First, it was your fat friends...now, it's your fake boobs that are killing you

...and the hits just keep coming...

Forbes

http://www.forbes.com/forbeslife/health/feeds/hscout/2007/08/09/hscout607188.html

reports a study in the Annals of Plastic Surgery that found that the number of deaths from suicide were three times higher for women with implants. The same study reported that the number of deaths related to substance abuse, lung cancer, and respiratory disease was also higher.

If anyone wants a pdf of the original study. Let me know.

The study concludes that "thus, screening for preimplant psychiatric morbidity and postimplant monitoring may be warranted"

This is what happens when a bunch of plastic surgeons get their hands on statistics software. Doctors, put down your laptops, pick up those scapels, and get back in the operating room!

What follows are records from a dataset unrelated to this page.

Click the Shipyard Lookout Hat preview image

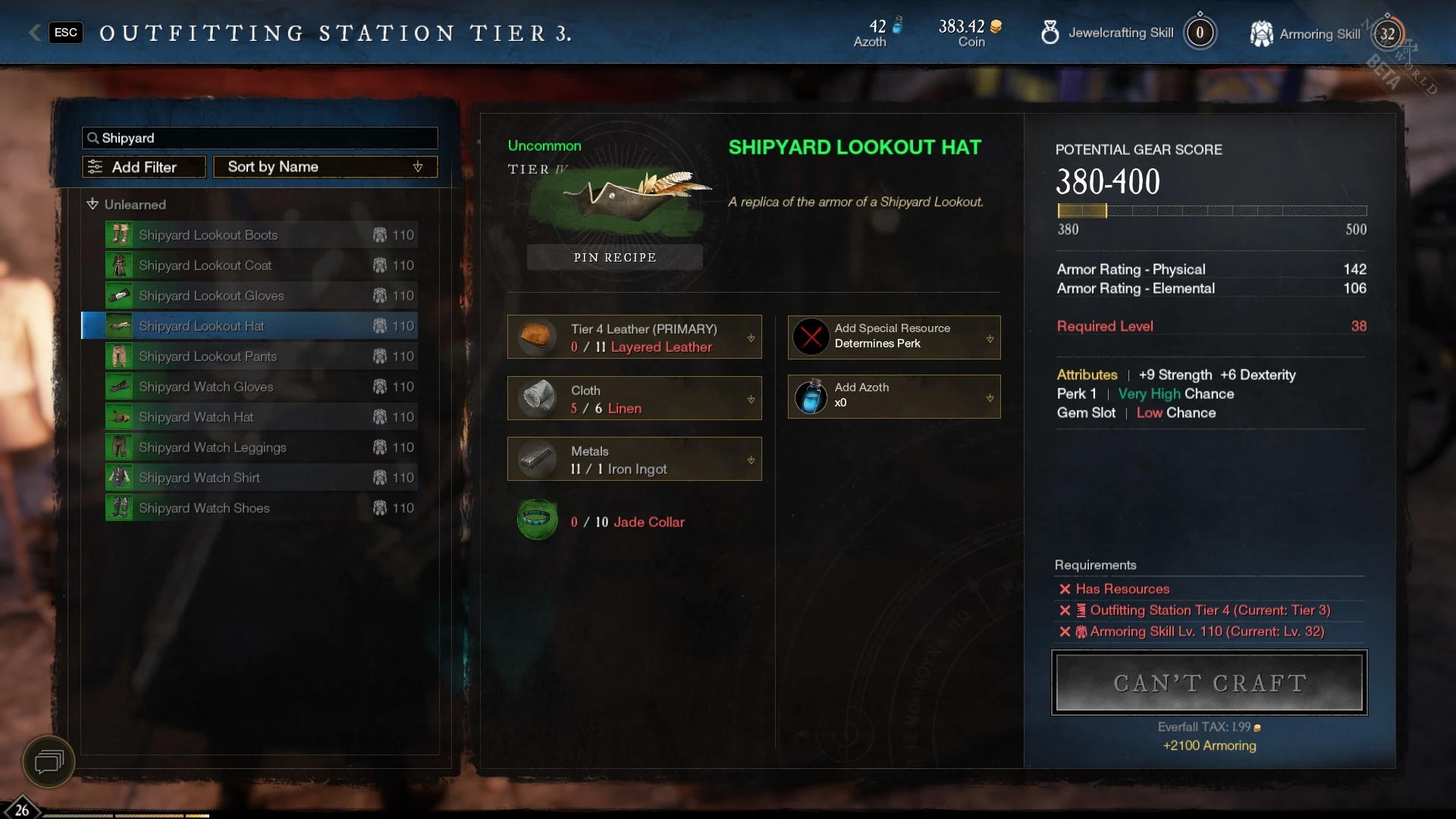click(x=619, y=199)
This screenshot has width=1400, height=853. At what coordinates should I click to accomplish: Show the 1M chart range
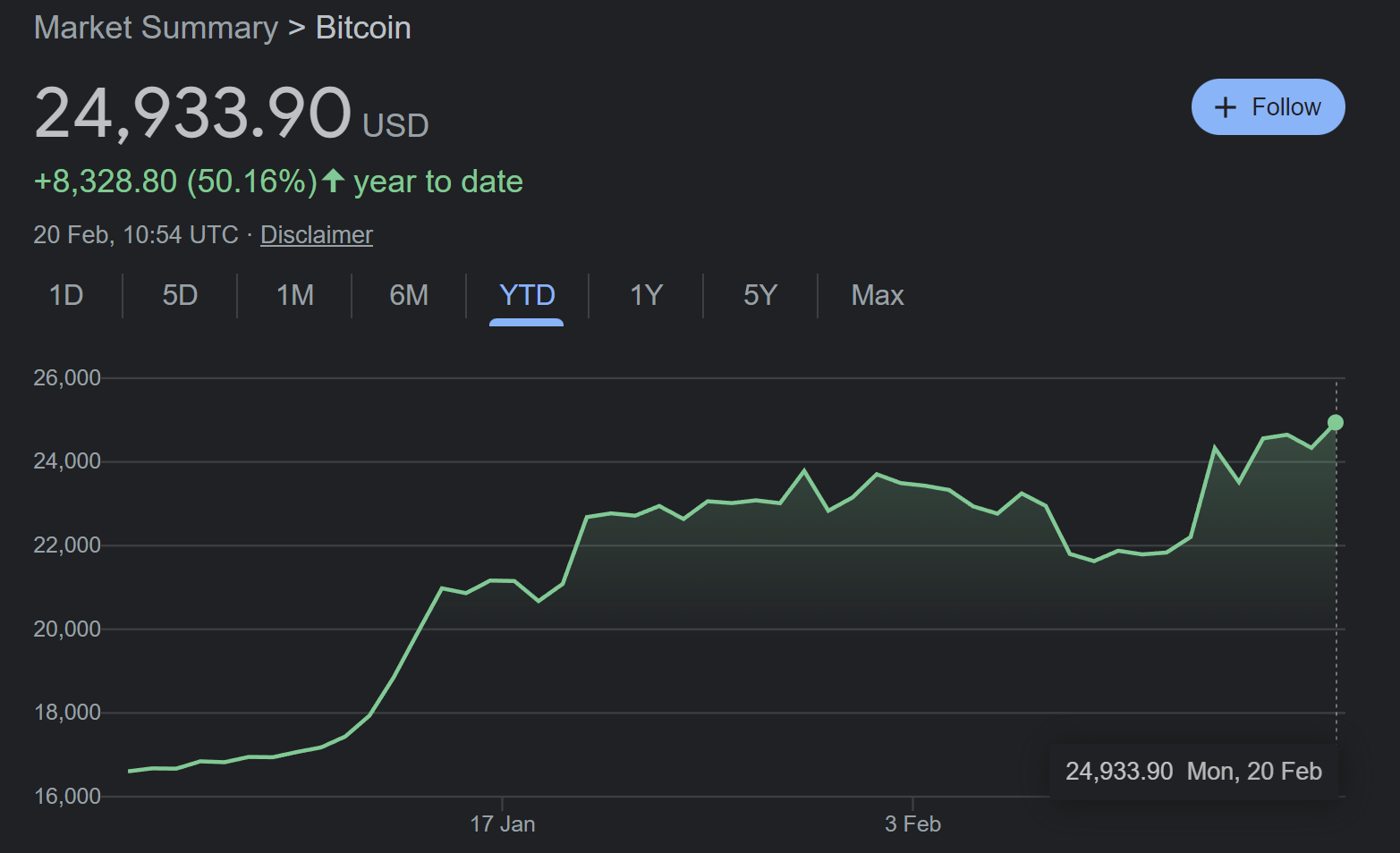point(294,295)
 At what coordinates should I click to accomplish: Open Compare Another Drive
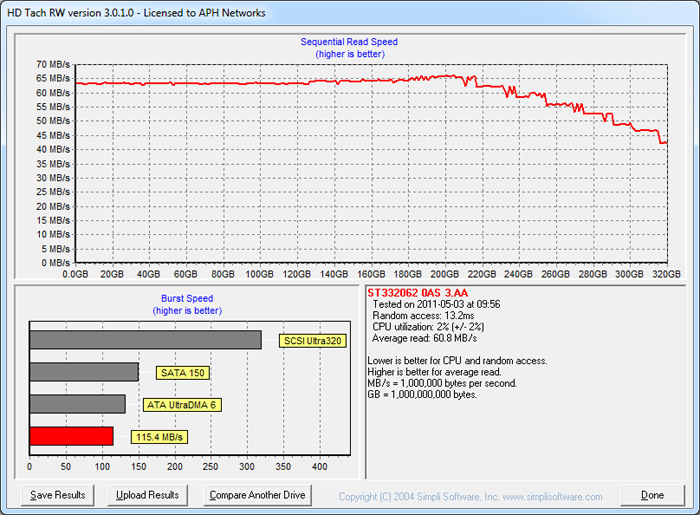(x=258, y=495)
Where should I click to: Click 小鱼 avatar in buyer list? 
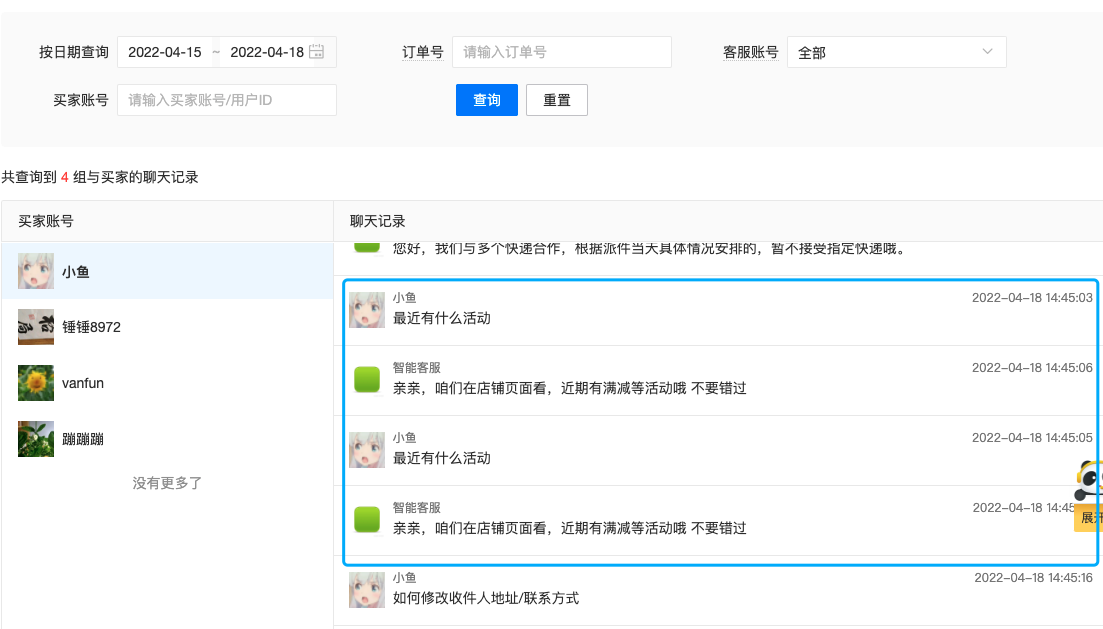pos(36,271)
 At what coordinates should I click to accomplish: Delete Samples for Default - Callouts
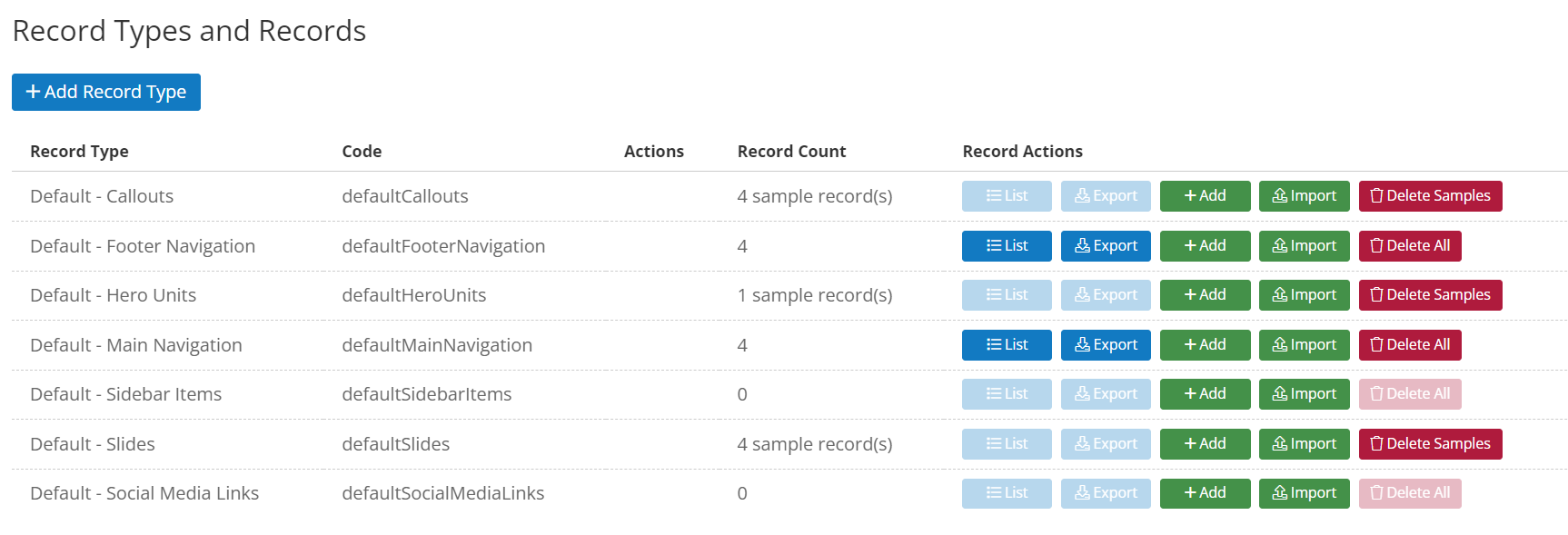(x=1430, y=195)
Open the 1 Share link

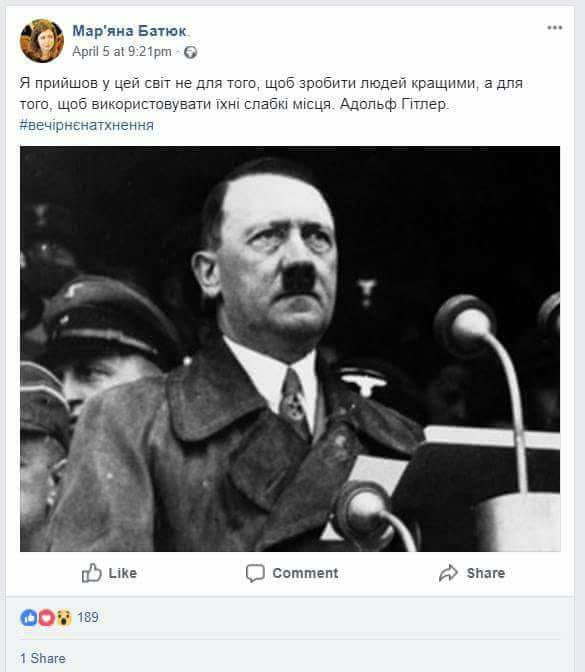43,658
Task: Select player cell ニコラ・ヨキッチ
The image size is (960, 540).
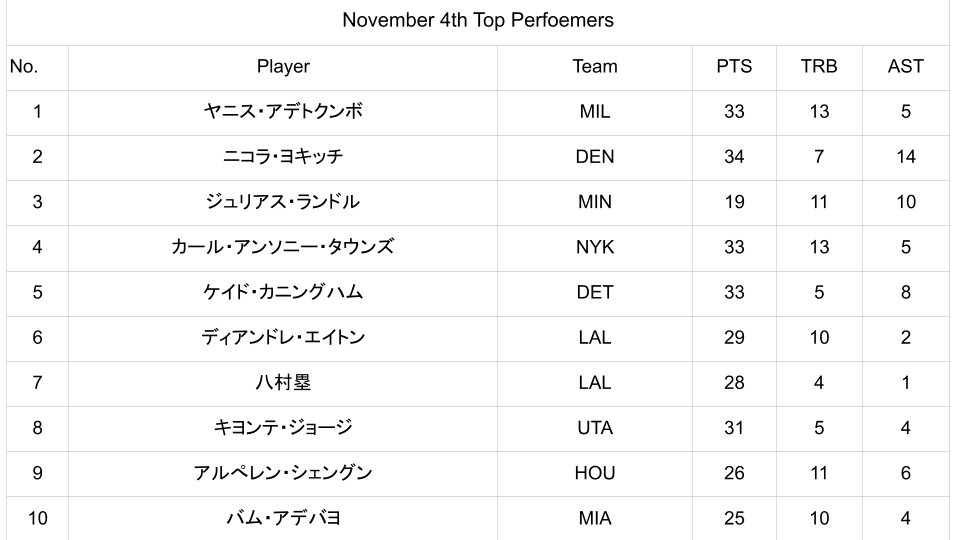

Let's leave our silicon boobs for a moment and ponder what other alarmist studies we could do...

How about these?

1. If we looked at the death rate of Americans in Iraq, we would probably find that a large number of them have very short hair, sunglasses, and poor sartorial taste--big funny hats and clothes with big blotchy prints. Therefore, barbers should consider counseling everyone who gets a crewcut, or buys sunglasses...and perhaps young Americans in Iraq should consider something a bit more Saville Row...

or...

2. If we look at inner city crime stats, I'll bet guys who listen to hip hop, and wear their caps wrong have a much higher chance of getting killed in drug-related incidents than those who don't. We should therefore advise our dealers to straighten their caps and start listening to more John Denver and Anne Murray...

Ah, but then the suicide rates would probably go up (sorry Canadians...but seriously, you guys need more edge)

Just like the "fat friends" study, these guys are not quite coming out and saying that fake boobs are the culprit. They dance around the point, but the implication of causality is lurking somewhere just under the surface the whole time.

The study doesn't report the statistical procedures used...I imagine they used some type of survival failure analysis...chi squares...whatever. It's post hoc correlational stuff that cannot be used to establish casaulity.

They should really be looking for underlying variables. This study should be in a journal of psychiatry...but a psych journal would probably be much more rigorous.

Besides, trying to identify some underlying variable would make this type of study pretty boring. Forbes would never write it up, and it probably wouldn't even get published in the first place. But, the underlying variables are probably the cause of suicides. Not many happy contented people commit suicide (or abuse drugs and alcohol). And, women who are happy with the way they look probably don't opt for breat augmentation surgery. Isn't there a chance that someone who is not happy about the way they look may be unhappy about other things. People who are unhappy about things or willing to risk a boob job may also have drug and alcohol dependencies.

Who knows, the boob jobs may actually be keeping lesser endowed women from considering suicide sooner.

Hmmm...I still want to do that Iraq study, "Sartorial indiscretion to blame for American deaths in Iraq" or, "Anne Murray saves lives..."

I'll wait til after I finish my dissertation.